Peter Dowdall: Christmas trees benefit gardens all year round
Don't regard it as a piece of rubbish: Your Christmas tree can bring value to your garden long after the festive season, says Peter Dowdall. Pictures: iStock
Before you drop your Christmas tree to the local civic amenity site for chipping you might want to know that it offers value to your own garden.
You could leave it standing up in a corner somewhere to act as a place of refuge for birds that may be visiting your feeders in the garden and then after a few months you can dispose of it.
However, if that sounds a bit too untidy for you, whatever comes from the soil can go back to the soil. I’m glad that so many of the local authorities in Ireland now take back Christmas trees, chip and compost them and then add the soil to public planting areas but it may be suitable for you to do something similar.
Firstly, if you have a garden shredder, then you can do this job yourself and in return, you will have a nice wheelbarrow full of woodchip which can be used as mulch or added to the compost bin. Even if you don’t have a garden shredder, you could just cut off the pine branches and lie them on the soil where they will act as mulch and break down over time.
The smaller you cut them then the quicker they will break down. The trunk can then be dropped off for chipping or if you have an area in the garden where it can be cut and left to break down naturally, so much the better.
CLIMATE & SUSTAINABILITY HUB
If you have a camellia, rhododendron, azalea, pieris, magnolia or any other acid-loving plant then it will benefit hugely from this mulching or compost made from the chippings as this will be of low pH which is exactly what these plants want and it is so much better to reduce the pH in this way rather than chemical plant food, as you are not just making the soil more acidic but you are also adding bulk and humus, thus improving the soil structure and promoting soil microbes, beneficial bacteria and fungi.

Like everything in the garden, the results aren’t instant. If you have a camellia or similar with anaemic-looking leaves, which is showing signs of iron deficiency, then reducing the pH of the soil will help and adding pine needles and composted Christmas trees is a brilliant way to do this — but don’t expect the leaves to darken to a rich green overnight, it will take time.
Holly and conifer wreaths can also be composted but unfortunately, so many of them contain lots of uncompostable materials. If the base is made of florist foam, then it cannot be composted and so too, there may be plastic ribbon or decorations used which of course cannot become soil.
I’m nowhere near expert enough to make my own wreath and so I bought mine at a garden centre and I nearly fell over when I saw that because they didn’t have berried holly, whoever had made it had used plastic berries instead. Is it just me or can they not see that it would look and be far more beautiful if just made with foliage and no plastic?
Florists and garden centres, please take note, there are many compostable or reusable options available for bases, made from rattan, wood or straw. It is also infuriating to have to remove the plastic-coated wire from the wreath, before composting the foliage. Nothing for it, I’ll have to make my own next year. Not sure how it will turn out though as the last time I made one, I reckon, I was in primary school.

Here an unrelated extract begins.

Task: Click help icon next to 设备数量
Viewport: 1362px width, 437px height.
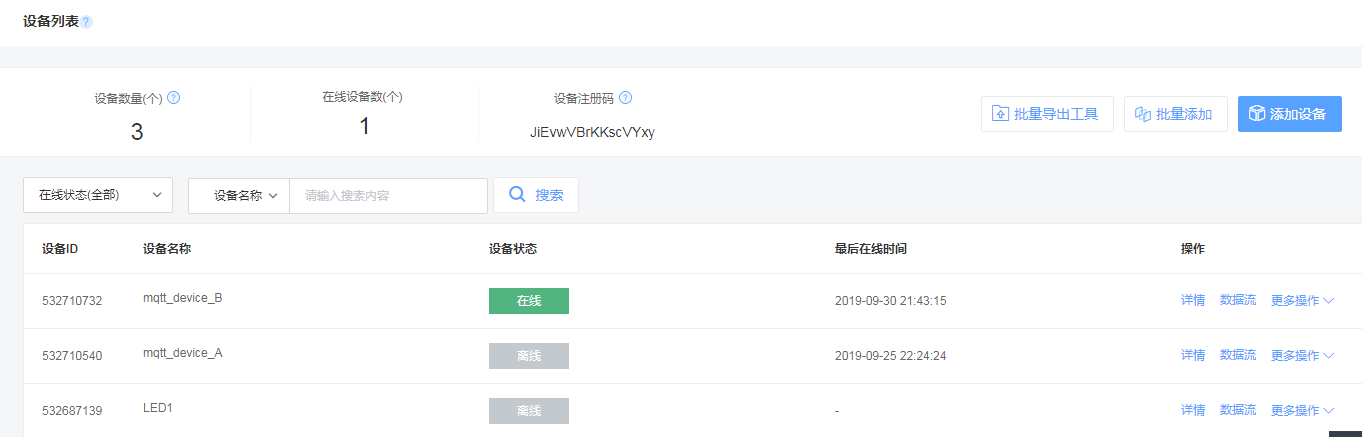Action: [173, 98]
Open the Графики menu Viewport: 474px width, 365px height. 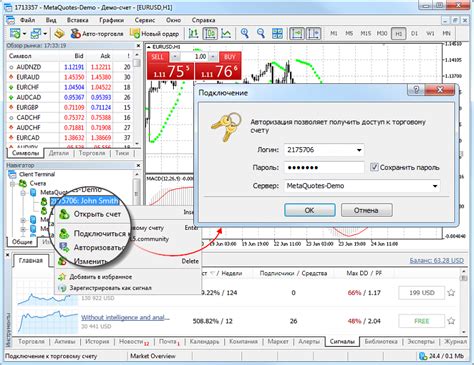click(111, 20)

As we assign Christmas to the compost bin, the worm continues to turn, and we head towards another spring with all the magic and promise that comes with that season. Already the first of the snowdrops and the earliest daffodils are opening up into flower to herald the new season.
I can see later-flowering bulbs poking their noses through the soil surface and just seeing this life emerge once more gives me and every gardener such a thrill. Non-gardeners won’t get it! Back-breaking work done last autumn planting bulbs — such a thankless task at the time — will soon pay rich dividends as they burst into bloom and by now, last year's Christmas trimmings should be a fine, crumbly compost, suitable for spreading around the bulbs and any other plants in the garden and the circle continues.
If you didn’t get around to planting bulbs last autumn and perhaps you still have some packets in a shed, then plant them now. They won’t keep till next year. Provided the bulbs are still firm and not soft and rotting, then they will grow away and flower albeit probably later than they should.